"Se ele [o autor] está morto, ótimo, porque não pode incomodar você. O melhor autor é um autor morto, porque está fora do seu caminho e você é o dono da peça. Pegue o que ele lhe deu e use para o que precisa." Essa foi a leitura da atriz e professora norte-americana Stella Adler (1901-1992) sobre a libertação trazida para as artes cênicas pela "morte" da autoria e do ineditismo, conforme relatado em seu livro Sobre Ibsen, Strindberg e Chekhov.
Nas artes cênicas, assim como em outros campos, é inegável que muitos artistas inovaram, particularmente na forma, e ajudaram a deslocar barreiras no palco. Entre inúmeros exemplos, é o caso de Mesa Verde, com que o alemão Kurt Jooss (1932) levou prêmios justamente pela originalidade de sua dança, com máscaras e a personificação da morte, ao redor de uma mesa de negociações.
Quando A Sagração da Primavera estreou, em 1913, o coreógrafo Vaslav Nijinski levou vaias por "enfear" os movimentos do balé estava dada a largada para a dança moderna.
Cem anos depois, a "era da autoria acabou. A produção agora trata da recombinação de fragmentos de cultura", opina o diretor e professor de artes cênicas da Universidade Federal de Santa Catarina (UFSC) Fabio Salvatti. Em sua dissertação de mestrado, defendida há dez anos, ele analisou esse processo em peças curitibanas como Estou Te Escrevendo de um País Distante, de Felipe Hirsch (1997).

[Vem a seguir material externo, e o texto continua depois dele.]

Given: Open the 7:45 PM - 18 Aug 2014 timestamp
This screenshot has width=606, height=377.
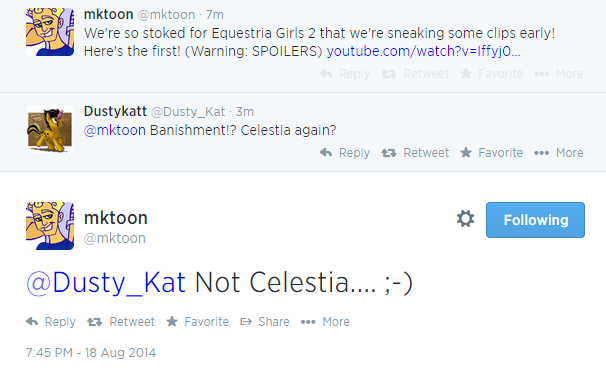Looking at the screenshot, I should pos(91,353).
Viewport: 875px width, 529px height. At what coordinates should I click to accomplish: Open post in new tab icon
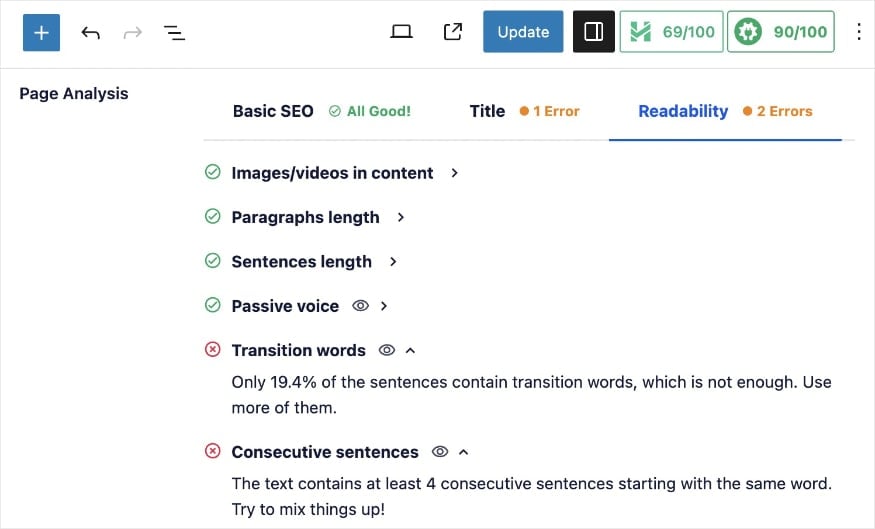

Atualmente, Salvatti aponta espetáculos como #zeqpop, em cartaz até amanhã no Teatro Universitário da UFPR, como exemplo dessa combinação bem-vinda. "Tem mais a ver com a leitura que se faz do que com novidade." Por outro lado, ele lembra do esforço feito no Núcleo de Dramaturgia do Sesi/PR, sob direção de Roberto Alvim, pautado pela lógica do novo.
O inédito, se é que existe, é rapidamente emulado em manifestações paralelas que o diga Lady Gaga quando busca o radicalismo performático de uma Marina Abramovic para rescaldar sua imagem "doida", esculpida via marketing.
"Todo artista é certa medida um DJ, alguém que conhece muito bem as tradições que o precedem e que delas se apropria", defende o professor e pesquisador do Programa de Pós-Graduação em Artes Cênicas da Universidade Federal do Estado do Rio de Janeiro Charles Feitosa.